From ANIMAL PEOPLE, January/February 1999:

U.S. District Judge Wiley Daniel
on December 31, 1998 rejected a suit filed by
the Mountain States Legal Foundation,
Colorado Cattlemen’s Association,
Colorado Woolgrowers, and Colorado
Outfitters Association, which sought to keep
the Colorado Division of Wildlife from reintroducing
lynx by contending that the state is
improperly managing a federal species recovery
program. Mountain States Legal
Foundation attorney William Pendley said he
would take the case on to the 10th Circuit
Court of Appeals, and would seek an emergency
injunction against any lynx releases
while the matter remains in litigation.
Interior Secretary Bruce Babbitt
continues to tout the so-called “no surprises”
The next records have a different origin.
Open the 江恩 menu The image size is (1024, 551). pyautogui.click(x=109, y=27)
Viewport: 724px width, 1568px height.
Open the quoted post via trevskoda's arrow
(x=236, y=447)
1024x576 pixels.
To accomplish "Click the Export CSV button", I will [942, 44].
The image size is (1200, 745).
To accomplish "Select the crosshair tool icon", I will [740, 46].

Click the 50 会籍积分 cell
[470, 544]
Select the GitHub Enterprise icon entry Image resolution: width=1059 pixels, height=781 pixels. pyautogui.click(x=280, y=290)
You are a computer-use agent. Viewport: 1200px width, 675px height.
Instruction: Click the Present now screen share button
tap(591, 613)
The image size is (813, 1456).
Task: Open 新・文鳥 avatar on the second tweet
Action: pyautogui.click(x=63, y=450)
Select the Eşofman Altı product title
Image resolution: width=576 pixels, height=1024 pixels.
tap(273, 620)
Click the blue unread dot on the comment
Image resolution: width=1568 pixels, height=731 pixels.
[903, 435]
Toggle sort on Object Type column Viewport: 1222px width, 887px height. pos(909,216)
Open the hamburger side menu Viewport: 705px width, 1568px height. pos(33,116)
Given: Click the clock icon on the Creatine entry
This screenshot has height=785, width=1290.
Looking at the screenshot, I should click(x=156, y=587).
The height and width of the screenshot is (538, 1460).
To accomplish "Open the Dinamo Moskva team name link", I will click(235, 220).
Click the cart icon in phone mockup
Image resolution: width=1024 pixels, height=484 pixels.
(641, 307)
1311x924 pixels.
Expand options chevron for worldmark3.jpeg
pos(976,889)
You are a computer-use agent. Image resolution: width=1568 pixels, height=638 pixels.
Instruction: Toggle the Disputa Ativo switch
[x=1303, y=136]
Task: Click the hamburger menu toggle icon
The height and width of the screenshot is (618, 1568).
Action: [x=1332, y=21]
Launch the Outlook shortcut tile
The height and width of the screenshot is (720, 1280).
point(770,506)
Multiple Species Conservation Program his
office negotiated in 1994 with San Diego
developers as a model for endangered species
conservation on privately owned habitat, but
the California Native Plant Society, San
Diego Audubon Society, and San Diego
Herpetological Society in a December 27
lawsuit claim the Multiple Species
Conservation Program is not adequately protecting
habitat. They cite as case in point the
recent bulldozing of a wetland which included
about 60 vernal pools, home to endangered
San Diego fairy shrimp.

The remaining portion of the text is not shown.